> _Source text_
# Okay, I think I should re-phrase this!



## dreamrideredc (Apr 16, 2009)

Hi everyone!

Alright, so in a post I made yesterday ("Ah, Horses WILL be Horses") I think I explained my question badly. I'm thinking I added a bunch of additional information. Sooo, lets revamp this question, shall we?

So, I went on a trail ride this weekend. We have been on trail rides before, 9 out of 10 times being calm, and we haven't been on one in a month or so, plus, we were in a new place this weekend.

Some Backround: My horse prefers the front. When he gets behind, he panics and feels like he is getting left behind. What he will do is just speed walk to the front, annoying, but nothing serious. When I try to stop him (this is just on the trail when he panics) he shakes his head and pulls, and feels like I am going to make him be left.

Towards the end of the trail, when the opening of the woods was in sight, some of the horses began to get excited and we riders let them out some into a trot. I pulled my boy to the side, and attempted to let others pass. (the horses were being woosies and wouldn't go through the water) Well, my horse began to feel left behind and swerved in front of the other horse. When I tried to stop him, he pranced in place and braced against the bit. Not wanting to back into other horses, I let him walk under the branch (wow that branch was lower than we thought, i had to do the limbo in the saddle!)

As far as water phobia, we are going to do some puddle work! *throws on rain boots*

My question is: *Ahem* If my horse feels more confortable in front, should I just let him be in front? If he wants to play "Follow the Leader" maybe I should just let him have some fun, afterall, we work hard in the arena and this is supposed to fun and relaxing. Or, do you think I should make him be in back? Also, how can I get him to not cut horses off? I'm really only concerned about him getting over-excited and cutting other horses off.

Please don't say anything about him being dangerous, I am with skilled riders and my trainer, and my horse is not the "wild, I'm a spaz" type by any means. He very well could have just been excited due to the new place, not being out in a while, and the barn in sight; who know?!

I hope this re-phrasing helped some, if not, let me know! Sorry for the threads on the same topic! 
Thanks! =]


----------



## BaliDoll (Sep 21, 2009)

I, personally, let my horse be where he wants to be in the line on a trail ride- provided that- he is going the pace I want and not acting like a nut case (ie: on the way home if he's prancing at the front, I'll MAKE HIM go to the back and take his sweeeeet time going home). I think it's a natural thing for some horses to be "leaders" and some be "followers", they will all have their own preference of where they like to be... just like if they were in a pasture they would have a pecking order, or in the wild, you know? It's a personality thing.

> _Objective_
Answer these questions using the horse-riding forum thread:
(a) Where in the line does dreamrideredc's horse prefer to be?
(b) What does dreamrideredc plan to do about the water phobia?
(c) According to BaliDoll, what will she make her horse do if he is prancing at the front on the way home?
The items after this point are not needed for the work on the thread.

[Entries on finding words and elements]
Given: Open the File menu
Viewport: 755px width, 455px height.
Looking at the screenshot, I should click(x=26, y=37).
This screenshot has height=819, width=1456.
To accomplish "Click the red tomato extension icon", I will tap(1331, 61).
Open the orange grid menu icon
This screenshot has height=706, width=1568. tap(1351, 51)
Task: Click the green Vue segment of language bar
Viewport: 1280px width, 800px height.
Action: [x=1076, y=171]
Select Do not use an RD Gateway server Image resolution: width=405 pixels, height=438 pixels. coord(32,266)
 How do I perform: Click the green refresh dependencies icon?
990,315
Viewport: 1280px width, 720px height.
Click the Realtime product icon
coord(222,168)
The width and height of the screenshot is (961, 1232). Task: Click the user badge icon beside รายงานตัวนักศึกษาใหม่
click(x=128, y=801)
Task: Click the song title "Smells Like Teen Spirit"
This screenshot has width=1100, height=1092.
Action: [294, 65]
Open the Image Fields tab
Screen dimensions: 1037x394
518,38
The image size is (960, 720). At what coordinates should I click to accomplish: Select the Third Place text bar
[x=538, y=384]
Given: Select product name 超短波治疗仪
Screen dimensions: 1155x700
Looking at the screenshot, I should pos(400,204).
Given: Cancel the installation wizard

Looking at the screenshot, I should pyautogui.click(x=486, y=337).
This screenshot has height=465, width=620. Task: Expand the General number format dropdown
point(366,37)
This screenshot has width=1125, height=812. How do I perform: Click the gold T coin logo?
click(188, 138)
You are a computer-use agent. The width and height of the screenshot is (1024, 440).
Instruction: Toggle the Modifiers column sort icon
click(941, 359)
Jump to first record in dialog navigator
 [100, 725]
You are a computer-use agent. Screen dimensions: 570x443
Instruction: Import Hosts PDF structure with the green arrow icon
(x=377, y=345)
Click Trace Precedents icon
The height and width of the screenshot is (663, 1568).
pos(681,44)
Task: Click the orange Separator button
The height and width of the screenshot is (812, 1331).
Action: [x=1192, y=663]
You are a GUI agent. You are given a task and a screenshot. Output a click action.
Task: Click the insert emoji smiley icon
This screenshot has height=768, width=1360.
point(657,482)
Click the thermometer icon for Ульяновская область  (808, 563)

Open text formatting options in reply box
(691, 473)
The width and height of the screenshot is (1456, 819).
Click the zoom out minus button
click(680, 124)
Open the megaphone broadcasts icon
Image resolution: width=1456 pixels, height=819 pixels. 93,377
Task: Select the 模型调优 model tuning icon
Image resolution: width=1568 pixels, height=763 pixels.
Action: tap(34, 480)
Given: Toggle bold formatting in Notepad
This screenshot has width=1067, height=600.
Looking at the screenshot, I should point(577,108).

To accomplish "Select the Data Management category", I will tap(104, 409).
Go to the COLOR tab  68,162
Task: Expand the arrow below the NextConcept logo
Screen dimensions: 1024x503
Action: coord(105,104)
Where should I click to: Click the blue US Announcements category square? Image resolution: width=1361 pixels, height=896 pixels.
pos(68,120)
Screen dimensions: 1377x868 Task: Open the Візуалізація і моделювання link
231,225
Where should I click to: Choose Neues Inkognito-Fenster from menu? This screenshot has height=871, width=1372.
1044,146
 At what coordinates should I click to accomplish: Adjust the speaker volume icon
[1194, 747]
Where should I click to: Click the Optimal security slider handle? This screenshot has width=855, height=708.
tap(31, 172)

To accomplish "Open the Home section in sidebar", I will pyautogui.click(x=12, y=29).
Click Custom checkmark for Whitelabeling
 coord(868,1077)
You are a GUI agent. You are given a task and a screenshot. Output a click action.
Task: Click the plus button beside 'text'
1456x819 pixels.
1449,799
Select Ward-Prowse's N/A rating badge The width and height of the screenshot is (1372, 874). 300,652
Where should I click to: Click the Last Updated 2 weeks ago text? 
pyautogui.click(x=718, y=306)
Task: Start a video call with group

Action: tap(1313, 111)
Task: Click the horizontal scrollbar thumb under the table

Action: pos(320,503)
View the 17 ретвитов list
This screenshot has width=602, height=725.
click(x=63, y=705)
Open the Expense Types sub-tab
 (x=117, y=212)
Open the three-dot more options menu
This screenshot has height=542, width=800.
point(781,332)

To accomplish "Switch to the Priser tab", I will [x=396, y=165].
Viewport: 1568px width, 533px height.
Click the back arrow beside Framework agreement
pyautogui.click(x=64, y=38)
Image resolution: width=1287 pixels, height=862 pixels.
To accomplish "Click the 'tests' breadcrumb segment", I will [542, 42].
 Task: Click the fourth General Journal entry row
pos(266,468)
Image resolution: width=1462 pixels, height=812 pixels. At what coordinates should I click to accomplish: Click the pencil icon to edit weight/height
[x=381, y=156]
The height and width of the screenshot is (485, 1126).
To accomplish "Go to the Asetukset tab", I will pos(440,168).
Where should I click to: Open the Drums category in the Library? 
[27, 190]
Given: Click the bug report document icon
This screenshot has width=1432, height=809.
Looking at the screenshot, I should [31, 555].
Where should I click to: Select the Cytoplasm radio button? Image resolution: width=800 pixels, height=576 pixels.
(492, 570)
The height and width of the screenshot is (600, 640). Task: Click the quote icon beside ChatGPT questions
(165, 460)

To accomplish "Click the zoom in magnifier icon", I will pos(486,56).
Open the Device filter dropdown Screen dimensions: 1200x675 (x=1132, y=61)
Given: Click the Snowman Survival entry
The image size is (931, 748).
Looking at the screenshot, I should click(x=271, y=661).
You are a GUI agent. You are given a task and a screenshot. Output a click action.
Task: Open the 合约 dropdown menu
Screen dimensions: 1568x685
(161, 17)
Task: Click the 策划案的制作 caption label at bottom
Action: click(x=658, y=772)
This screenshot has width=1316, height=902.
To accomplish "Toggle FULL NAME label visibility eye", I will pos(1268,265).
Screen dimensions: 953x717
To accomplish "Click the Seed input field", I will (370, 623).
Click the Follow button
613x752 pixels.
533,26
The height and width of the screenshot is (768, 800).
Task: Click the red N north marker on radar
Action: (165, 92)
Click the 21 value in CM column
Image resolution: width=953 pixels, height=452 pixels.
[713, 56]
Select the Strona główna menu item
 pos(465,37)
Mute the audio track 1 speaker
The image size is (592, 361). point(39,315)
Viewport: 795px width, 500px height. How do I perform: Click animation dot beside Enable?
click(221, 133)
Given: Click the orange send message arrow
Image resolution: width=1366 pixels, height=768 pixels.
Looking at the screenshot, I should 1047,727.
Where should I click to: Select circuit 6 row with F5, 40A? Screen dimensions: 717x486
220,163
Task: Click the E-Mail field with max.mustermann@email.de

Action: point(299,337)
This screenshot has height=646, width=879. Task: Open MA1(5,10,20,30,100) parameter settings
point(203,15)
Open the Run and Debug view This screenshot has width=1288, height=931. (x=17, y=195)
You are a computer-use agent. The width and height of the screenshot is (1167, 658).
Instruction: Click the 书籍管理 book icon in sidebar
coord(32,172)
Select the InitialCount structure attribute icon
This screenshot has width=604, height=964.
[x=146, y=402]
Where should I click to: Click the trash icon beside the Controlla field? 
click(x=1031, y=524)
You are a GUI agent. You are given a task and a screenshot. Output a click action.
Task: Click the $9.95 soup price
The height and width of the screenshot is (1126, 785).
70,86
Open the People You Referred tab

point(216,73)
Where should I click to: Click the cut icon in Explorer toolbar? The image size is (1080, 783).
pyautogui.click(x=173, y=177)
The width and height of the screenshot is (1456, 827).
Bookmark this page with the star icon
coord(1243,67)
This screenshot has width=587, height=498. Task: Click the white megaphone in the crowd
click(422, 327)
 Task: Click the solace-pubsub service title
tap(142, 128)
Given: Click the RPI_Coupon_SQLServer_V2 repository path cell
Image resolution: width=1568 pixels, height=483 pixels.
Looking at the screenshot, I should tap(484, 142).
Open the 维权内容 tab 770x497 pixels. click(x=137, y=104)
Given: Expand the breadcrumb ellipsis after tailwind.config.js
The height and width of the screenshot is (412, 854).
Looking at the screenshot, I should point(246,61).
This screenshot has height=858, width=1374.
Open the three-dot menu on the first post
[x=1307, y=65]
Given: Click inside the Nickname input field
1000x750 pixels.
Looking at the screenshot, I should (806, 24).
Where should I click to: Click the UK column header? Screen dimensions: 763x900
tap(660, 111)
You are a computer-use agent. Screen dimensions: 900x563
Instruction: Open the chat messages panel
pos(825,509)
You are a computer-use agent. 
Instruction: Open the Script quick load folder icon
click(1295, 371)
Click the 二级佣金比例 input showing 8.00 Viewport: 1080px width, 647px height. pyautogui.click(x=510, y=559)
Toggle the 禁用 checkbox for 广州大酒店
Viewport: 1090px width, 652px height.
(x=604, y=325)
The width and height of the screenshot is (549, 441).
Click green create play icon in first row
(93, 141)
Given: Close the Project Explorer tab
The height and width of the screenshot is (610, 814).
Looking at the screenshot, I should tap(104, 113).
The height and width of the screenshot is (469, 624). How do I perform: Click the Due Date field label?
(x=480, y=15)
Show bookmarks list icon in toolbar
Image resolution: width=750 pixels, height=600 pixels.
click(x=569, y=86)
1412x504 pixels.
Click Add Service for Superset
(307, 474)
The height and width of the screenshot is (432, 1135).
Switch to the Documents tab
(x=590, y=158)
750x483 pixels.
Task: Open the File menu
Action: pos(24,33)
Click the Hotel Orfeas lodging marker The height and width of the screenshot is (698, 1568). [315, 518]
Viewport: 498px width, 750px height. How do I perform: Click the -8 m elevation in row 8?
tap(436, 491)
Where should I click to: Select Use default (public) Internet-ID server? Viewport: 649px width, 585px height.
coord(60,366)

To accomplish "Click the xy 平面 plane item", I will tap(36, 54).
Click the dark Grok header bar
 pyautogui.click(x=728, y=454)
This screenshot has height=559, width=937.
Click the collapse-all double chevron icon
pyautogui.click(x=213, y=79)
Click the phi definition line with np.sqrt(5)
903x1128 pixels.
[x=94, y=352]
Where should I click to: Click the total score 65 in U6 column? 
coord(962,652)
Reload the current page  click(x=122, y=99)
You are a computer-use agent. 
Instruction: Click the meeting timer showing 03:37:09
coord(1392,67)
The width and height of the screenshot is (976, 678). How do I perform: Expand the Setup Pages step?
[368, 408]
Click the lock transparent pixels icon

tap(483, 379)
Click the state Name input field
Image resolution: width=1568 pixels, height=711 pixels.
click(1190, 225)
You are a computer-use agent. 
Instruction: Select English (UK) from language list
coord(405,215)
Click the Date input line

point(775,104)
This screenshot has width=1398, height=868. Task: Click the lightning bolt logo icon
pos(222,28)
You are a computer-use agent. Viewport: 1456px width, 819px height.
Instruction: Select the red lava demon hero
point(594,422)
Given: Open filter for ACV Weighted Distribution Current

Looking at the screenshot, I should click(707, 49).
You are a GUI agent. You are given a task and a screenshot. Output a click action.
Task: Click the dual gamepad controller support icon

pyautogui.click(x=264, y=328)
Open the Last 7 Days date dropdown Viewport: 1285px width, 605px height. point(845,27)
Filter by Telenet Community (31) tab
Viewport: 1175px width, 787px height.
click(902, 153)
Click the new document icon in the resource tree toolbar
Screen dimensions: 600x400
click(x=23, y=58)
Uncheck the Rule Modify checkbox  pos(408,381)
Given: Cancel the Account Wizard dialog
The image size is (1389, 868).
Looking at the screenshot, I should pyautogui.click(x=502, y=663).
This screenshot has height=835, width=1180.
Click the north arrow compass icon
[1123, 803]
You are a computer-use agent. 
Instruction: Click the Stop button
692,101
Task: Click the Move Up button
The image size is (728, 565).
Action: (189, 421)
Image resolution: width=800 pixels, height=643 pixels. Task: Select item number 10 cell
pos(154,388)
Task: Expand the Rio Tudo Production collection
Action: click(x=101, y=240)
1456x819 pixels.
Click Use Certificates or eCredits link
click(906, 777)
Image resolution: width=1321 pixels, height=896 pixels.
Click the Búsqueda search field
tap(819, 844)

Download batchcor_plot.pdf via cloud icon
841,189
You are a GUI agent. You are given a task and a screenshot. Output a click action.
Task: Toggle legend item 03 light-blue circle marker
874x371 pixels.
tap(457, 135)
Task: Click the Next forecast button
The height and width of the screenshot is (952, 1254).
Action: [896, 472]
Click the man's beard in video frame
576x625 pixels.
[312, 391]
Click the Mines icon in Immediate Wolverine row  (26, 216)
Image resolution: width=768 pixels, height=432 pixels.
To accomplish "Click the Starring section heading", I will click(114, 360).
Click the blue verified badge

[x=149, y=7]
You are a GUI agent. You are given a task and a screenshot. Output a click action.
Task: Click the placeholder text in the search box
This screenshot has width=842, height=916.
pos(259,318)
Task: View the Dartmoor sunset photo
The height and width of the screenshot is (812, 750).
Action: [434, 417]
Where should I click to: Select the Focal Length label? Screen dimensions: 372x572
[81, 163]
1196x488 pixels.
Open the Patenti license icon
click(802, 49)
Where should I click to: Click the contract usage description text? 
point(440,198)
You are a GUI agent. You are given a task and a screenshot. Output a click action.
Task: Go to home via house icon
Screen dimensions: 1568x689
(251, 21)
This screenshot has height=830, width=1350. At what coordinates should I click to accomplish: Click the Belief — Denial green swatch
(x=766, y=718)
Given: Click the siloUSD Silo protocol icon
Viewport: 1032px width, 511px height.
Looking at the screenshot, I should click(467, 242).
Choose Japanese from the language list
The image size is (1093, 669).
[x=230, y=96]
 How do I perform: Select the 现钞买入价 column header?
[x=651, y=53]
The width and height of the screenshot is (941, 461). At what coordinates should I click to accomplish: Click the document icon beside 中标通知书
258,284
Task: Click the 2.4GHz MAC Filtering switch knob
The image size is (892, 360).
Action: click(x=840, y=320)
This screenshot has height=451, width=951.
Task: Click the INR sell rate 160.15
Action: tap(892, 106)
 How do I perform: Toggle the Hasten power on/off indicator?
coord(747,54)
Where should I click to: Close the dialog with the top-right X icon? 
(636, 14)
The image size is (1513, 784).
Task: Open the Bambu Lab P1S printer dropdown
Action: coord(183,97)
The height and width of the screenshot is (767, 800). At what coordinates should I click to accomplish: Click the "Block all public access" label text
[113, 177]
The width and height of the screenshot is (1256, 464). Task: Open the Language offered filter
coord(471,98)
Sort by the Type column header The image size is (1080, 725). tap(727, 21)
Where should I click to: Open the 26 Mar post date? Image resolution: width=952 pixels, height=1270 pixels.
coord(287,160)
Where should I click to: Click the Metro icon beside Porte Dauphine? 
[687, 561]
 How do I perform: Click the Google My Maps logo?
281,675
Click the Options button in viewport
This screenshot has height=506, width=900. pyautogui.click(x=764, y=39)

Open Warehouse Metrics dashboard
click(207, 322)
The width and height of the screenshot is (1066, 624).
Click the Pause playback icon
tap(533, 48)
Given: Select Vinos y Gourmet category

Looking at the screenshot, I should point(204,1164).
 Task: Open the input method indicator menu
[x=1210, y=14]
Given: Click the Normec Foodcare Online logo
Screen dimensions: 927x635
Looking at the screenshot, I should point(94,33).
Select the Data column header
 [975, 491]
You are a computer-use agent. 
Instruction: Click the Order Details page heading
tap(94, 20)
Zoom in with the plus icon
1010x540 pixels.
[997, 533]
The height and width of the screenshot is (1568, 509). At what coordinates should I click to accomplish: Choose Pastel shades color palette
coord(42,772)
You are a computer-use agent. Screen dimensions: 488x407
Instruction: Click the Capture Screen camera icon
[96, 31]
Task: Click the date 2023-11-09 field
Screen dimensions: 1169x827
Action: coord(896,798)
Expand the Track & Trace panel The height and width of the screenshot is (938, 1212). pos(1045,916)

> _Response to the exercise_
(a) The front.
(b) Some puddle work.
(c) Go to the back and take his time going home.